[Stored data]
--------------------------------

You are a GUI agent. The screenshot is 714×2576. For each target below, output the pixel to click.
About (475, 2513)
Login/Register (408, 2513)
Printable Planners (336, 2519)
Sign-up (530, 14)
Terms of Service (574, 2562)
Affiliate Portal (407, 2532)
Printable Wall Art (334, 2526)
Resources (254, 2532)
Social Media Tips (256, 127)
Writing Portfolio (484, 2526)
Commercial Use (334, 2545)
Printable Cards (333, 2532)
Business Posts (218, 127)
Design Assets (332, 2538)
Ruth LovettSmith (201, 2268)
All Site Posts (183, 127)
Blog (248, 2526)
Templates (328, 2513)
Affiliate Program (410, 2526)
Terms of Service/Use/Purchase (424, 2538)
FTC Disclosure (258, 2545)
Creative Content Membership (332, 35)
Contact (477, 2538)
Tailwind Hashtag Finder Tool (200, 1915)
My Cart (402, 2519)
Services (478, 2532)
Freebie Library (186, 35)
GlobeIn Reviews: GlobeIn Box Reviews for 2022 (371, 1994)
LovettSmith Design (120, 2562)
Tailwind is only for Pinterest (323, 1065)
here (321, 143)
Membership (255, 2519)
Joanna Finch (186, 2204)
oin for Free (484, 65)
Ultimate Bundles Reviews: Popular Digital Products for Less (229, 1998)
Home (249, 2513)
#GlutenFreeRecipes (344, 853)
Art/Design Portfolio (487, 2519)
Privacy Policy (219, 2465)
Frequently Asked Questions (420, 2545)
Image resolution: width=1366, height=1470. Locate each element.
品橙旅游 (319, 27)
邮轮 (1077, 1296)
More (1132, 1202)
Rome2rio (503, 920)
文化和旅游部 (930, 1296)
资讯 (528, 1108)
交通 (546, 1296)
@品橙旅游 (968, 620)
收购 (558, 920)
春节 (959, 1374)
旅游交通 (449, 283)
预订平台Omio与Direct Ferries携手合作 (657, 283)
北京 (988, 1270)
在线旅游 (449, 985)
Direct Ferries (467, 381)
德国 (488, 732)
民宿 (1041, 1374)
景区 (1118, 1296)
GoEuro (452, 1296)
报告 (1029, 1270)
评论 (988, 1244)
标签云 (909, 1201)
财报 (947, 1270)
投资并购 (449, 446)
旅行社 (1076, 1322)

--------------------------------

* [Problem statement]: The entries above hold the needed span. Transcribe exactly the lines from the one with "Business Posts (218, 127)" to the one with "Services (478, 2532)", both included.

* [Completed task]:
Business Posts (218, 127)
Design Assets (332, 2538)
Ruth LovettSmith (201, 2268)
All Site Posts (183, 127)
Blog (248, 2526)
Templates (328, 2513)
Affiliate Program (410, 2526)
Terms of Service/Use/Purchase (424, 2538)
FTC Disclosure (258, 2545)
Creative Content Membership (332, 35)
Contact (477, 2538)
Tailwind Hashtag Finder Tool (200, 1915)
My Cart (402, 2519)
Services (478, 2532)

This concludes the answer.